# Noma (Murray) 627104X8....Auger cable bracket cracked



## Zack1978 (Nov 6, 2014)

Hi everyone,
I am in the process of repairing/restoring a snowblower for my mom to use at her home. As the title indicates, the machine is a Noma (Murray) 627104X8. The machine seems to run fine, the only big issue is that the bracket that holds tension on the auger cable has cracked off the body of the blower. The bracket that I am referencing is directly in front of the belts, under the plastic cover. The aforementioned bracket has a notch in it, that allows the auger cable to be attached to it. 
In looking at the cracked piece (which is still attached to the auger cable), it looks like it simply formed an L when it was intact. Given the location of the bracket, and the proximity to the belts it seems like it would be very difficult to weld in there. Is there a way to remove the front section of the blower? It looks like the front section is simply bolted on, but how would I go about removing the shaft that drives the augers? That shaft seems like it would not allow me to remove the front.
Would it be best to attempt to weld the broken piece back on? I have a MIG welder. Would it be better to fab a new L bracket, and bolt it on? 
Any and all suggestions would be appreciated, as I really want to make snow removal a breeze for my mom. 

Thank you,
Zack

PS: I am sure I will have more questions along the way dealing with this machine.


----------



## Shryp (Jan 1, 2011)

The front half should just be held on by 4 or 6 bolts. Have to remove the crank from it too. For the augers those usually come out by removing the large pulley in the back and then there is usually 2 bolts on each side holding the shaft to the side. Once those are removed the whole assembly will slide out the front. You probably only need to remove the pulley, but if you go that far it might be a good idea to open the front gearbox and replace the grease.


----------



## Zack1978 (Nov 6, 2014)

Well I found a video on Youtube that shows that only the auger belt needs to be removed to separate the front section. Once it is separated, would it be best to weld the metal tab back on, or attempt to fab a new L bracket?
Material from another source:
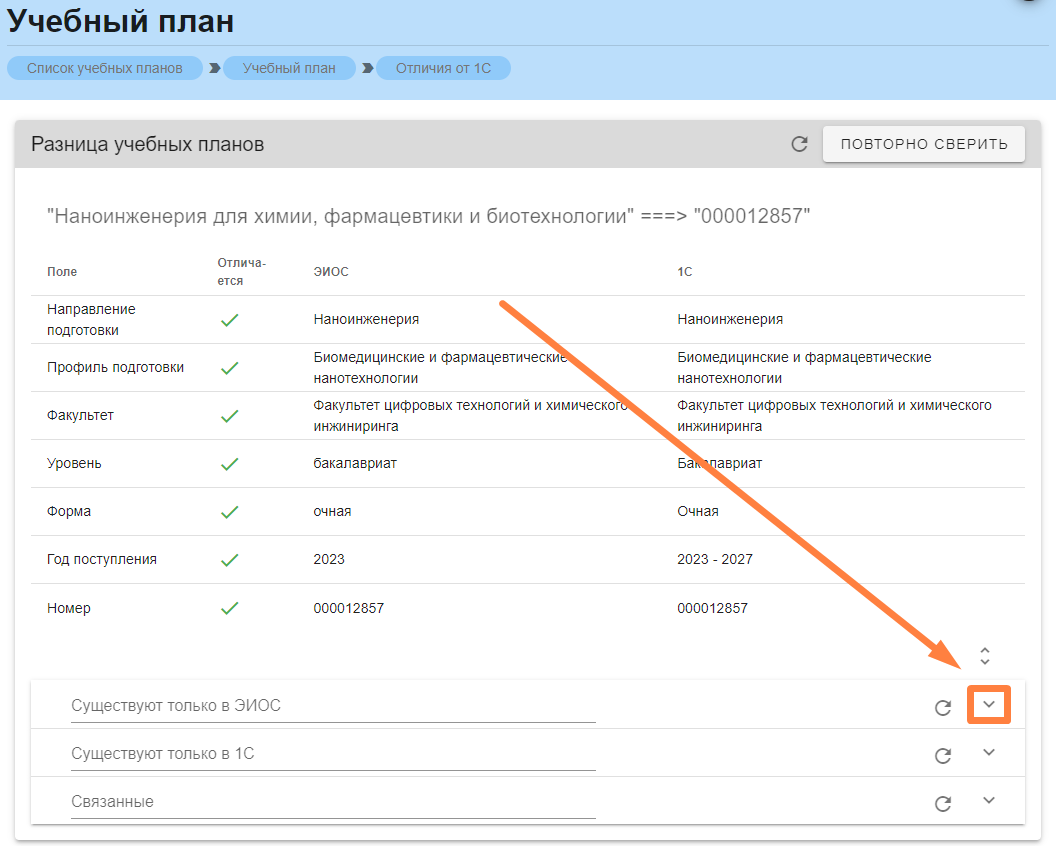This screenshot has height=846, width=1056.
Task: Click the green checkmark in the Номер row
Action: [230, 608]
Also does anyone have a picture of the metal tab intact, to insure that I set it up properly? I have no reference point.


Thank you,
Zack


----------



## Shryp (Jan 1, 2011)

Try 2:36 here.


----------



## Zack1978 (Nov 6, 2014)

Ok I need a little more help please....
I spoke with a retired small engine repair guy today who is very well versed with Noma snowblowers. He noted that the tabs usually break because the cable gets seized and people press too hard on the handle. 
He also said that some of Noma's had the L bracket bolted on as opposed to welded. He thinks the bolted on L bracket is still available, but he has no part number. Does anyone have any ideas as to,part numbers for the L bracket?


----------



## Pythons37 (Nov 9, 2012)

MOTOR MOUNT ASSEMBLY Diagram & Parts List for Model dp826e585317 Noma-Parts Snow-Removal-Equipment-Parts | SearsPartsDirect

I think this is what you are looking for. Probably you will have to fabricate something to square away that bracket. I have an identical NOMA machine. This is a brute to operate. It also will need an impeller kit to make it work well in wet, sloppy snow. It will move snow. But, it's heavy and tough to turn. Traction is good, but I don't have any hills to deal with. Good luck, but think about a much smaller and lighter machine for Mom.


----------



## Zack1978 (Nov 6, 2014)

Pythons37 said:


> MOTOR MOUNT ASSEMBLY Diagram & Parts List for Model dp826e585317 Noma-Parts Snow-Removal-Equipment-Parts | SearsPartsDirect
> 
> I think this is what you are looking for. Probably you will have to fabricate something to square away that bracket. I have an identical NOMA machine. This is a brute to operate. It also will need an impeller kit to make it work well in wet, sloppy snow. It will move snow. But, it's heavy and tough to turn. Traction is good, but I don't have any hills to deal with. Good luck, but think about a much smaller and lighter machine for Mom.


What is the impeller kit?


----------



## zumpa21 (Feb 8, 2018)

Old thread but I just replaced the bracket on my Murray Ultra 5/22. The bracket was part number 340579.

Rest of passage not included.